Giving a pet as a Christmas gift is an innovative and wonderful idea, but Petland advises you plan ahead if you intend to give someone a pet over the holidays. A pet shouldn't be a surprise gift! Christmas Day is not the best time to introduce a new pet into the family. Because young pets are like babies and need time and extra attention to adjust to the family routine, Petland recommends introducing a new pet into the household a little before or after Christmas. Pets brought into the home before the holidays have time to adjust to housebreaking, exercising and feeding routines.
Certain plants such as Mistletoe berries and Poinsettias can be dangerous and even toxic to pets, causing rashes or severe illness. Be sure to keep these plants well out of the reach of animals. Be careful with holiday floral arrangements. Lilies are commonly used this time of year and all varieties can cause kidney failure in cats. Safe alternatives can include artificial flowers made from silk or plastic.
Never feed pets leftovers from the dinner table or decadent treats. Your pet’s digestive system is not receptive to rich “people” foods, and may give your dog or cat severe indigestion and diarrhea. Items such as chicken bones can easily shatter and choke cats and dogs. Keep your pets on a normal diet. This is particularly true for older animals that have more delicate systems and nutritional requirements. Foods and drinks such as alcoholic beverages, seeds and pits from many fruits, chocolate, macadamia nuts, walnuts, coffee, tea, salt, onions, and other foods can be harmful and even cause death.

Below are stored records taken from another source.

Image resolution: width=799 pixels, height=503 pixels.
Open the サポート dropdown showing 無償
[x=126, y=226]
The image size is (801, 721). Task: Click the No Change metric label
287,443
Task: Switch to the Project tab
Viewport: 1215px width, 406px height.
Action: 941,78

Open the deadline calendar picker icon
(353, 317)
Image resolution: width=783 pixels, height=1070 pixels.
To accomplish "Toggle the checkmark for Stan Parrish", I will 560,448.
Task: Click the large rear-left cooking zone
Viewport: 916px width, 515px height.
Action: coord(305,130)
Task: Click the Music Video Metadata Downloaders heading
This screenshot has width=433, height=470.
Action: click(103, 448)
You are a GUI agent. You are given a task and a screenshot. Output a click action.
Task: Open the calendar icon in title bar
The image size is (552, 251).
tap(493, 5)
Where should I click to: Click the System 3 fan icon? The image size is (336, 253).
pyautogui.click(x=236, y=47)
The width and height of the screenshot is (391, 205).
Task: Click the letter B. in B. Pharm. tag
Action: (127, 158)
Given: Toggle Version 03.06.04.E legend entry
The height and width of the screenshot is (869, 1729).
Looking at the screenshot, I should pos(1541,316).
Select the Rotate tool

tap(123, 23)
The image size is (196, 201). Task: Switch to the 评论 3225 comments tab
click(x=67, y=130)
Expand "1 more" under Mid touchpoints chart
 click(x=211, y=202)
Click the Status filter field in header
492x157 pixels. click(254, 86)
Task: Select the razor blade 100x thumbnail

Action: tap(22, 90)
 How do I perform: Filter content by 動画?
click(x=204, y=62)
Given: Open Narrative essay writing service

Keep wires and other decorations out of the reach of your pets. Decorations like tinsel, glass ornaments, aluminum foil and cellophane candy wrappers, and garlands can easily attract pets, but are dangerous choking hazards. If ingested, they can become lodged in the intestines and cause intestinal blockage. Electric decorations such as stringed lights can give your pets a shock should they chew on the wires. It is advised to keep your pet crated if you are not able to supervise them.
Keep pets away from Christmas tree water. The water may contain fertilizers that, if ingested, can cause a stomach upset. Stagnant water can also act as a breeding ground for bacteria and give a pet nausea, vomiting, and diarrhea.
The usual commotion of the holidays can be stressful on animals and humans. Put your pets in a quiet room/area of the house when guests are visiting. Make sure your pets are wearing proper identification. If during the commotion they become confused and escape the safety of your home, proper identification will ensure that if your pet is found, he/she will be returned to you.
When traveling with your pets, make sure they are properly secured in the vehicle. Don’t fly your pets in the cargo area on airplanes unless absolutely necessary. Make sure you research veterinary services available at your destination.